Compare

Proof of reserves compared: who proves what, and how often?

Both claim "real shares" — but licences, settlement and transferability differ sharply.

Why this difference matters

A 30-day-old snapshot of only the biggest coins isn’t proof — it’s a postcard from last month. Proof of reserves comes down to three questions: how often is it proven, how is it proven, and what is proven. If it’s not in the proof, it’s not proven. This page lines up the six best-known programmes. Reference date: July 2026, based on the exchanges’ own PoR publications.

The comparison

ExchangeFrequencyTechnologyCoverageDetails
BackpackDaily (internal: every 10 min)Plonky2 ZK proofs (PoRv2)All assets: spot + margin + unrealised PnLDaily public ZK proofs since Aug 2025; continuously monitored by OtterSec; open source
OKXMonthlyzk-STARK / Merkle tree22 coins (incl. BTC, ETH, USDT, USDC)42nd report (Apr 2026); $26.2B in reserves; reserve ratios 100–110%; open-source tools
BybitMonthlyMerkle treeMajor assets31st report as of early 2026; consistent monthly cadence
BinanceMonthlyMerkle tree / zk-SNARKsMajor assetsMonthly PoR; methodology has faced scrutiny in the past
KrakenQuarterlyIndependent audit7 major assets (BTC, ETH, SOL, USDC, USDT, XRP, ADA)Audits by The Network Firm; strong regulatory track record
BitvavoQuarterlyIndependent attestation13 assets (BTC, ETH, EUR a.o.)Quarterly attestations; Dutch supervision

Frequency: daily vs monthly vs quarterly

The industry norm is monthly (OKX, Bybit, Binance); Kraken and Bitvavo publish quarterly. Backpack is currently the only one in this overview with daily public proofs, plus internal reconciliation every ten minutes. The shorter the interval, the smaller the window in which a shortfall can go unnoticed — which is exactly why frequency carries the most weight in our security pillar: daily or more +4, monthly +3, quarterly +1.5.

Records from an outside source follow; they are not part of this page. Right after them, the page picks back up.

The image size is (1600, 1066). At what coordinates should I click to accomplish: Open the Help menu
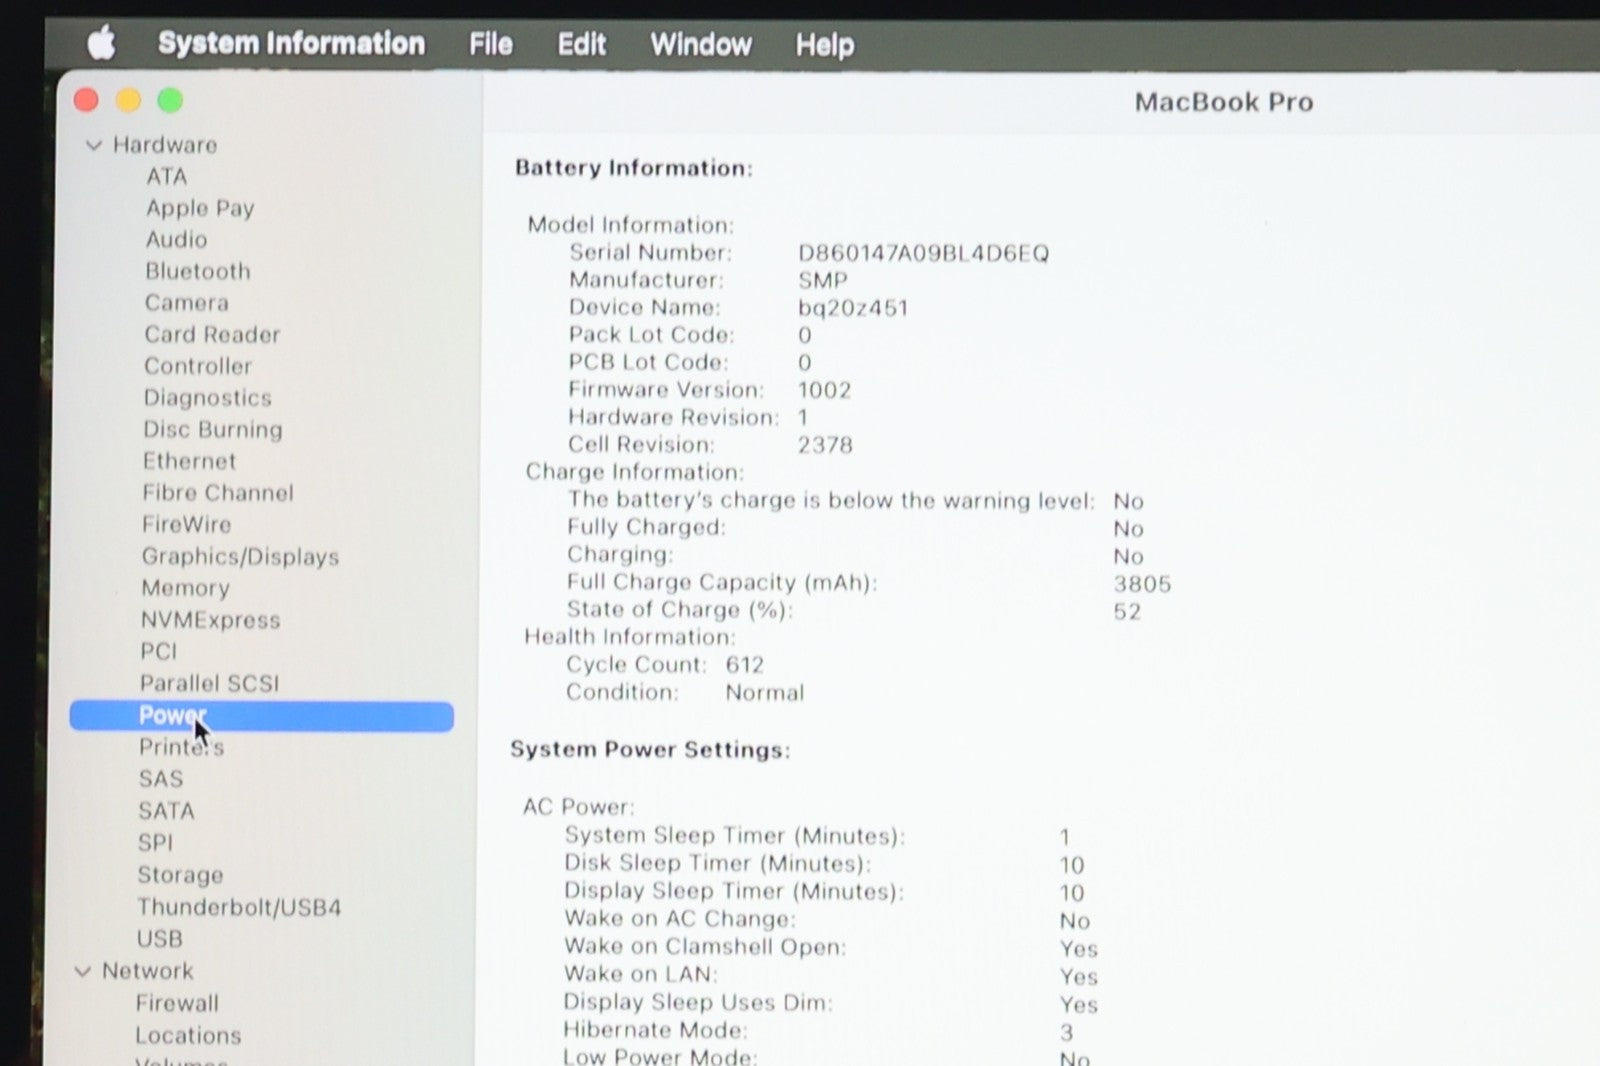(824, 45)
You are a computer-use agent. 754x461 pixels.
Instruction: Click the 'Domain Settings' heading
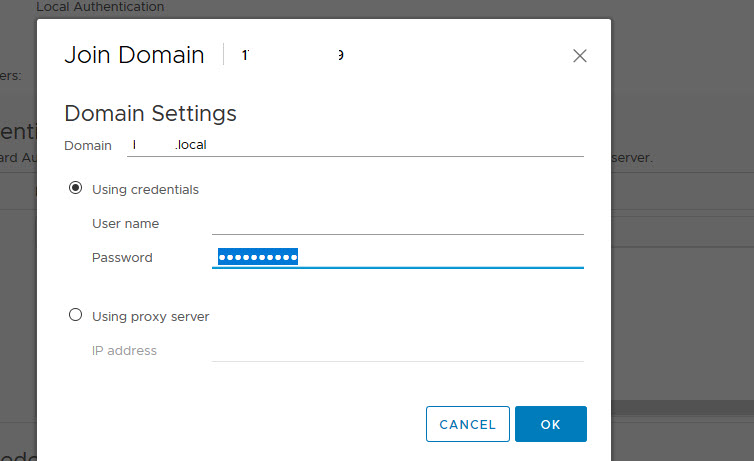pyautogui.click(x=150, y=112)

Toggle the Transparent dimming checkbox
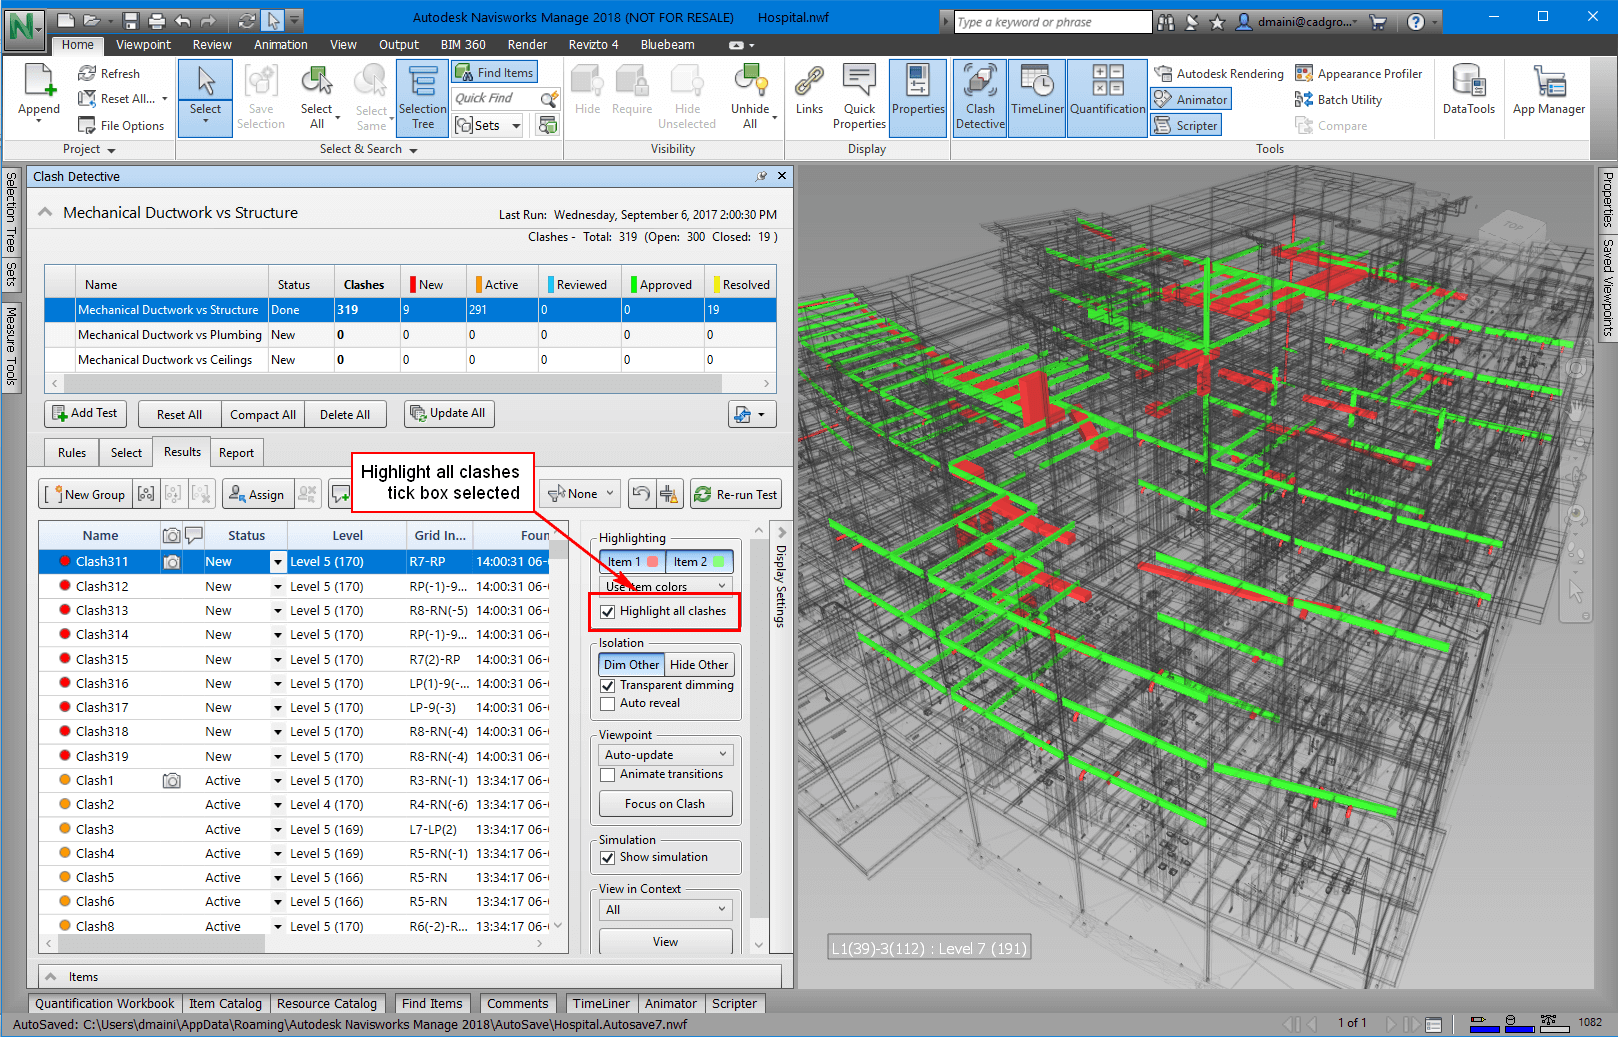coord(608,686)
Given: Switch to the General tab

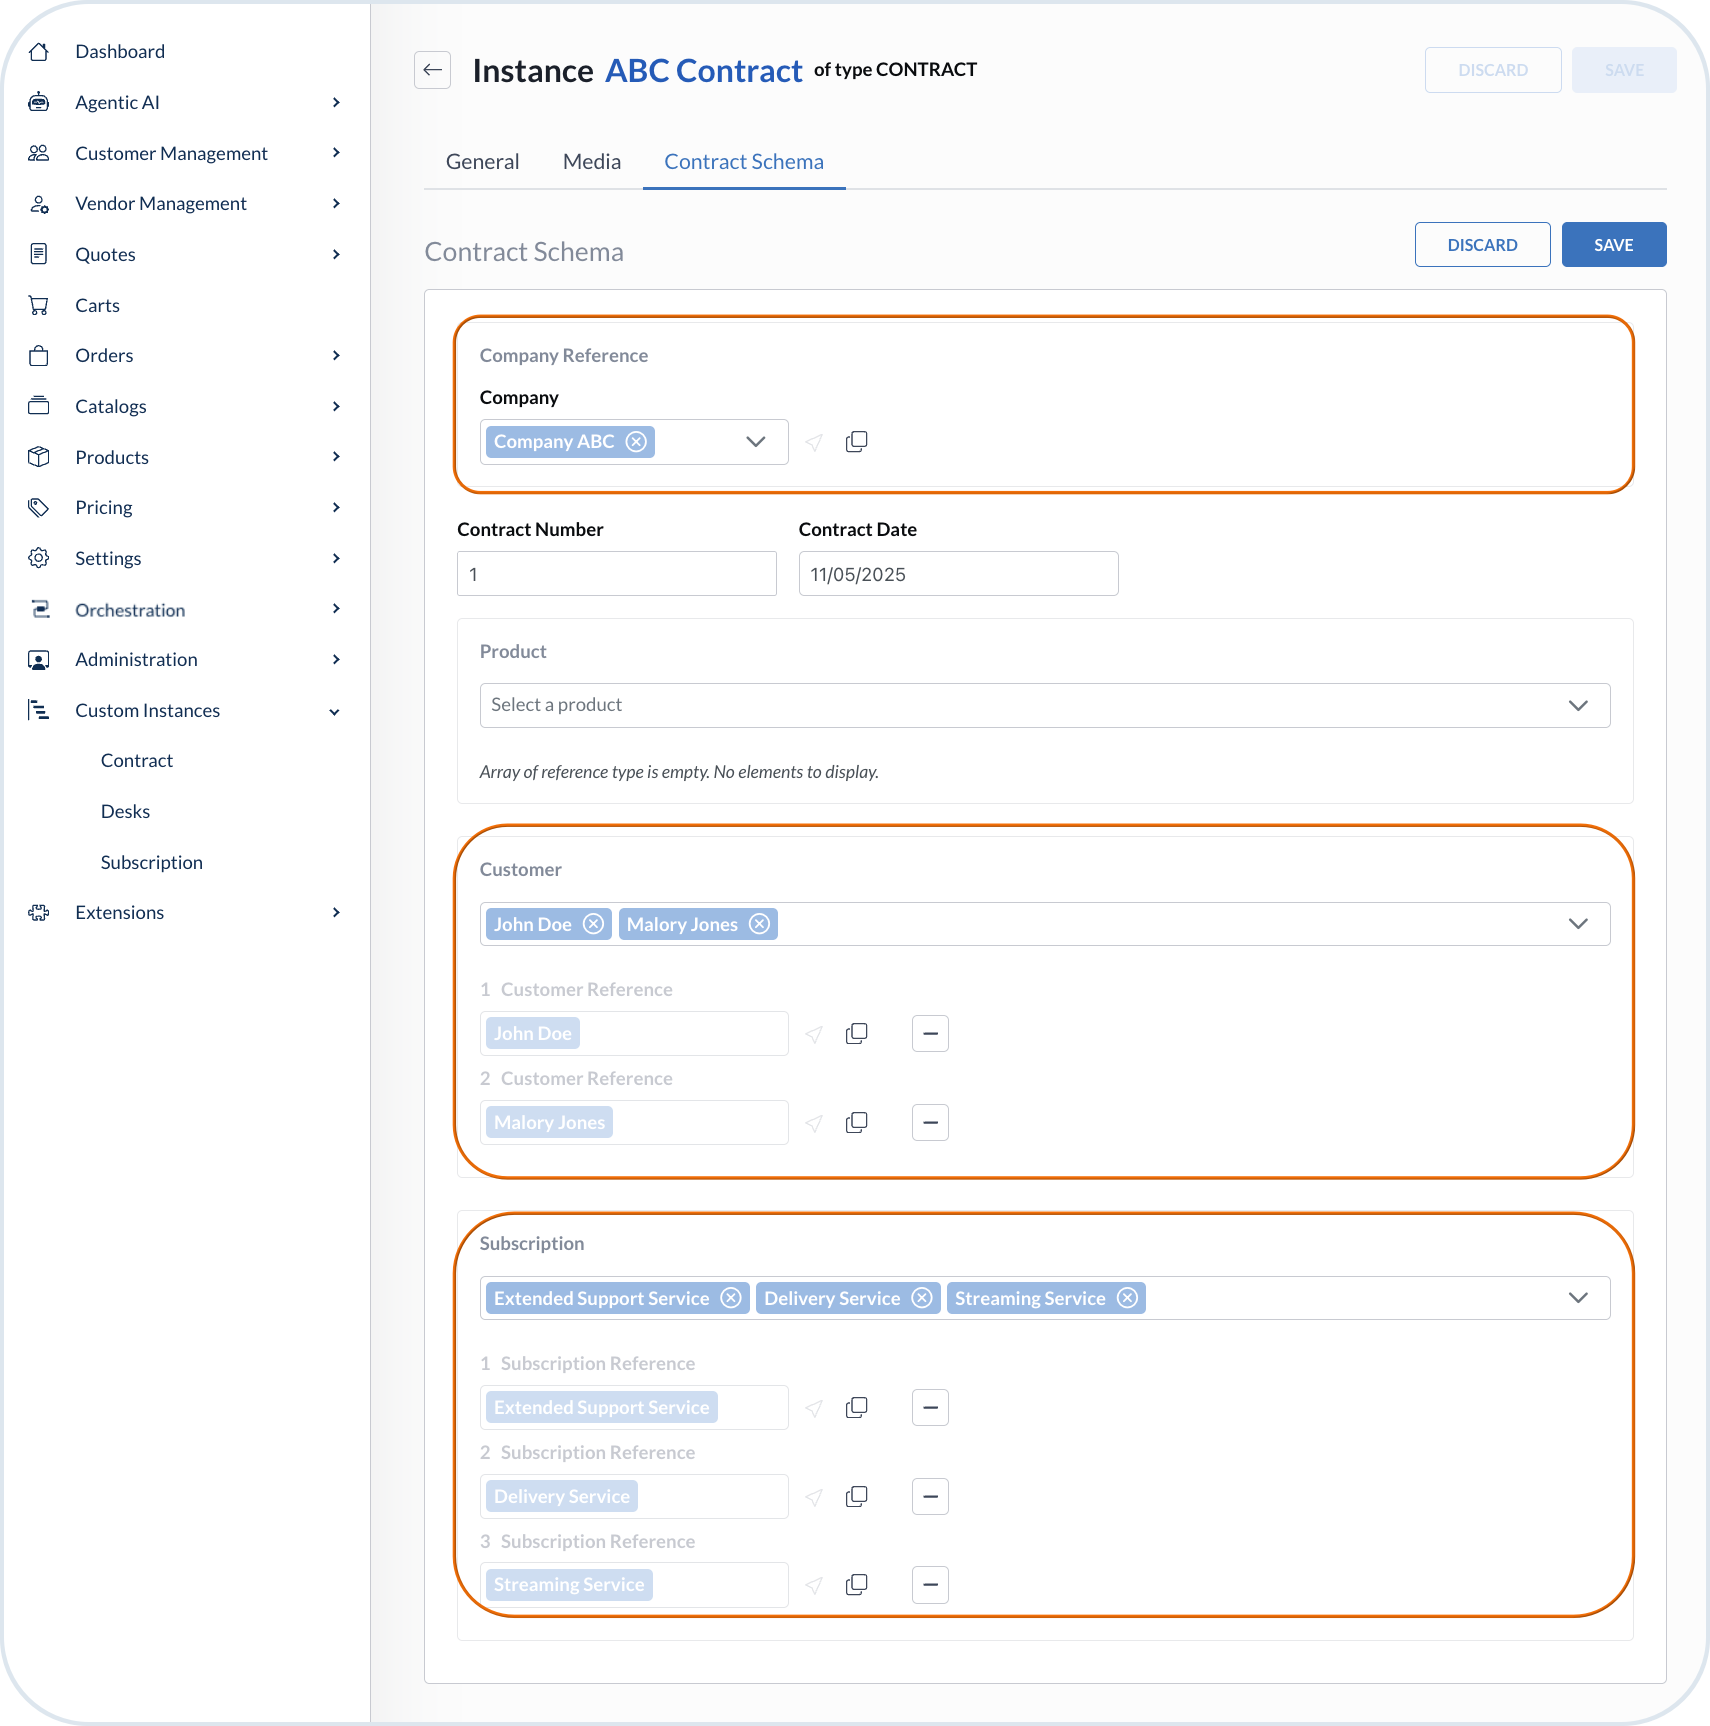Looking at the screenshot, I should click(482, 162).
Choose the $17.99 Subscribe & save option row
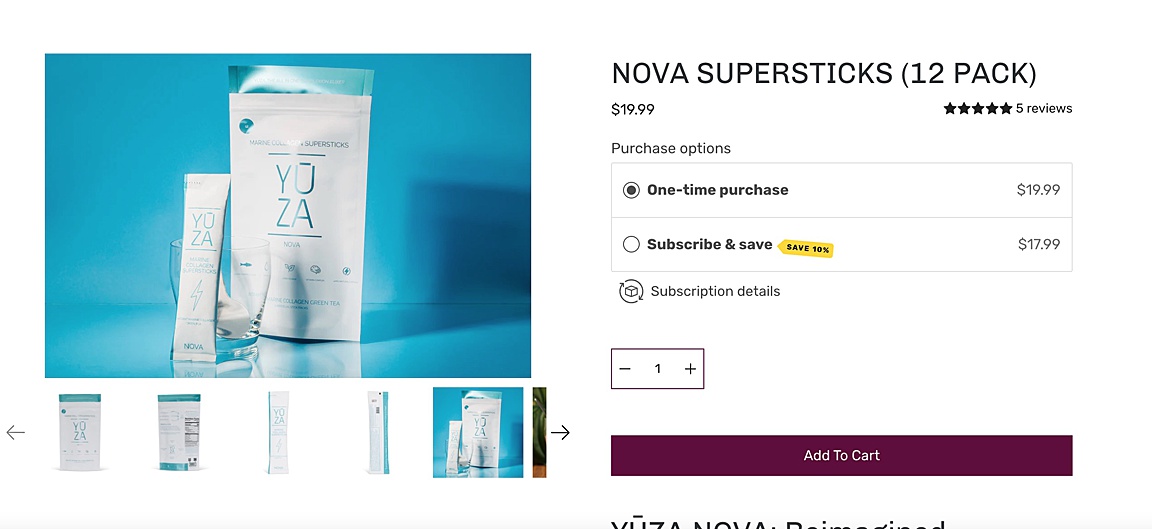 click(841, 245)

Coverage: which assets are in the proof?

This is the most underrated difference. Most programmes cover only major coins: OKX 22, Bitvavo 13, Kraken 7. Backpack, per its own publications, includes all assets held on the exchange, including margin positions and unrealised PnL — risk factors other programmes leave outside the proof.

Technology: Merkle tree, zk-STARK or recursive ZK

Merkle trees (Bybit, Binance) let users verify their own balance but leak structural information and only prove inclusion at a single moment. zk-STARKs (OKX) and recursive ZK proofs such as Plonky2 (Backpack) prove solvency cryptographically without revealing balances. Kraken and Bitvavo take a different route: no cryptographic proof, but an independent auditor confirming reserves — less frequent, with external accountability.

How this feeds the score

In the exchange score, PoR frequency counts in the security pillar (25% of the total): daily or more +4 points, monthly attestation +3, quarterly +1.5, none 0. Technology type (ZK vs Merkle) is not scored separately — that detail lives on the profiles. See the full point allocation in the methodology and the concept explainer at what is proof of reserves.

Frequently asked questions

Which exchange has the best proof of reserves?

Measured on frequency and coverage, Backpack is currently the most transparent in this overview: daily public ZK proofs across all assets. OKX follows with monthly zk-STARK reports across 22 coins. "Best" depends on what you weigh: Kraken and Bitvavo opt for less frequent but externally audited statements.

Is a Merkle tree proof reliable?

It lets you verify your own balance and is far better than nothing, but it only proves inclusion at a single snapshot and says nothing about liabilities outside the proof. Frequency and coverage determine the real value.

Why does Coinbase have no proof of reserves?

Coinbase publishes no periodic PoR attestations but is publicly listed and publishes audited financial statements — a different, legally enforceable form of accountability. In our score this counts via the regulation pillar (listing), not the PoR ladder.